KUTIPAN =
==*==

JAKARTA, seriale-turcesti.biz – Ketegangan di Timur Tengah kembali memanas setelah Amerika Serikat dilaporkan melancarkan serangan udara terhadap situs nuklir bawah tanah Fordo milik Iran pada Jumat dini hari waktu setempat. Serangan ini disebut dilakukan oleh enam unit pesawat pengebom siluman B-2 Spirit, yang diberangkatkan dari pangkalan udara di kawasan Teluk.
Menurut sumber intelijen Barat yang dikutip oleh beberapa media internasional, serangan ini menargetkan fasilitas pengayaan uranium Fordo yang selama ini berada di bawah perlindungan gunung dan dikenal sebagai salah satu fasilitas paling terlindungi milik Iran. Serangan udara tersebut diyakini dilakukan dengan menggunakan bom penembus bunker (bunker buster) tipe GBU-57 MOP (Massive Ordnance Penetrator).
Departemen Pertahanan AS belum memberikan pernyataan resmi, namun beberapa pejabat tinggi pertahanan yang enggan disebutkan namanya mengonfirmasi bahwa serangan tersebut merupakan “operasi terbatas dan terukur” yang bertujuan untuk menghentikan peningkatan aktivitas nuklir Iran yang dinilai melanggar perjanjian internasional.
Di sisi lain, pemerintah Iran langsung mengutuk serangan itu dan menyebutnya sebagai tindakan agresi terang-terangan terhadap kedaulatan nasional. Jubir Kementerian Luar Negeri Iran, Nasser Kanaani, mengatakan bahwa “Iran berhak untuk merespons dengan tegas segala bentuk pelanggaran atas wilayah dan fasilitas strategis kami.”

==*==

PETUNJUK =
**A.** Ambil bagian berita tentang serangan udara ke situs nuklir Fordo mulai dari "Menurut sumber intelijen" sampai "melanggar perjanjian internasional.", termasuk kedua ujungnya.
**B.** Tulis kelanjutan berita tentang serangan udara ke situs nuklir Fordo, dimulai setelah kalimat terakhir yang ditampilkan.

CUPLIKAN DATA =
==*==

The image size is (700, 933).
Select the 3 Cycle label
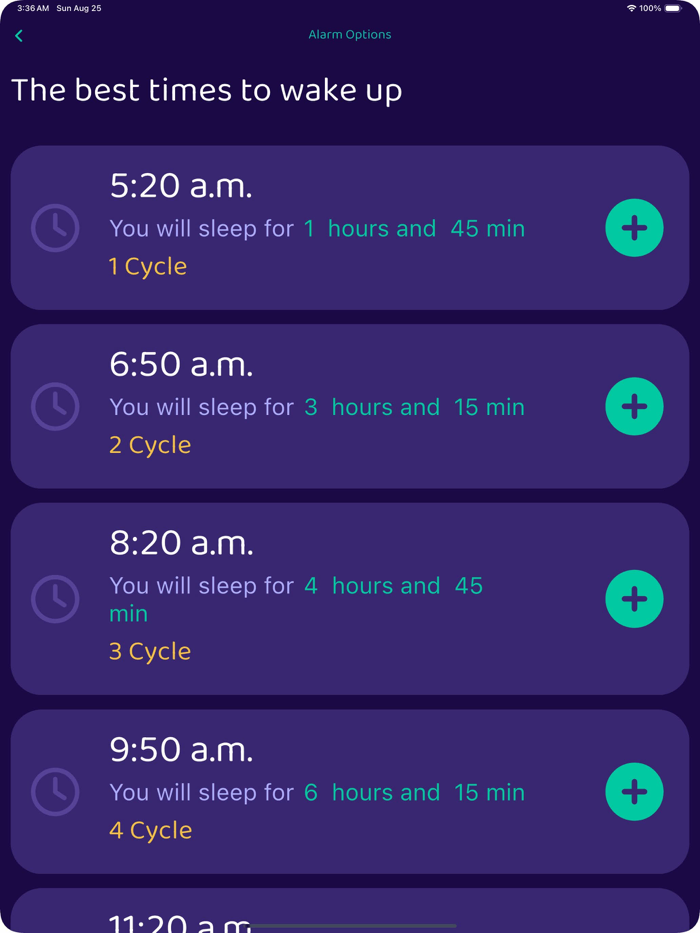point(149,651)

==*==

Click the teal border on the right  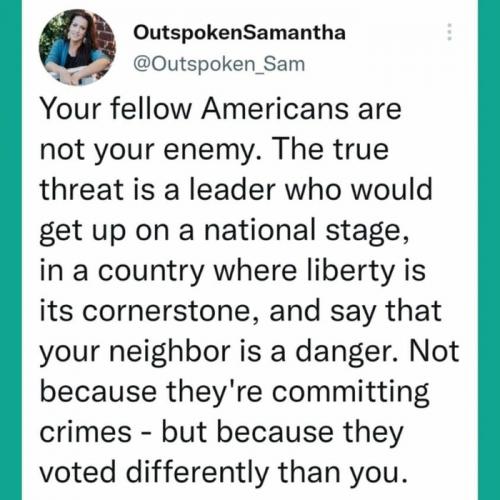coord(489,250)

==*==

HASIL =
**A.**
Menurut sumber intelijen Barat yang dikutip oleh beberapa media internasional, serangan ini menargetkan fasilitas pengayaan uranium Fordo yang selama ini berada di bawah perlindungan gunung dan dikenal sebagai salah satu fasilitas paling terlindungi milik Iran. Serangan udara tersebut diyakini dilakukan dengan menggunakan bom penembus bunker (bunker buster) tipe GBU-57 MOP (Massive Ordnance Penetrator).
Departemen Pertahanan AS belum memberikan pernyataan resmi, namun beberapa pejabat tinggi pertahanan yang enggan disebutkan namanya mengonfirmasi bahwa serangan tersebut merupakan “operasi terbatas dan terukur” yang bertujuan untuk menghentikan peningkatan aktivitas nuklir Iran yang dinilai melanggar perjanjian internasional.

**B.**
Fasilitas Fordo, yang dibangun lebih dari 80 meter di bawah permukaan tanah dekat kota Qom, telah menjadi perhatian dunia internasional sejak Iran mulai mengaktifkan kembali pengayaan uranium hingga tingkat tinggi. Badan Energi Atom Internasional (IAEA) sebelumnya telah menyuarakan keprihatinan soal akses pengawasan yang semakin terbatas di lokasi tersebut.
Serangan ini diperkirakan akan memicu eskalasi lebih lanjut di kawasan, terutama di tengah hubungan yang sudah sangat tegang antara Israel, Iran, dan sekutu-sekutu mereka masing-masing. Para analis memperingatkan bahwa konflik terbuka antara AS dan Iran bisa memicu instabilitas luas di kawasan Timur Tengah serta berdampak pada harga minyak global.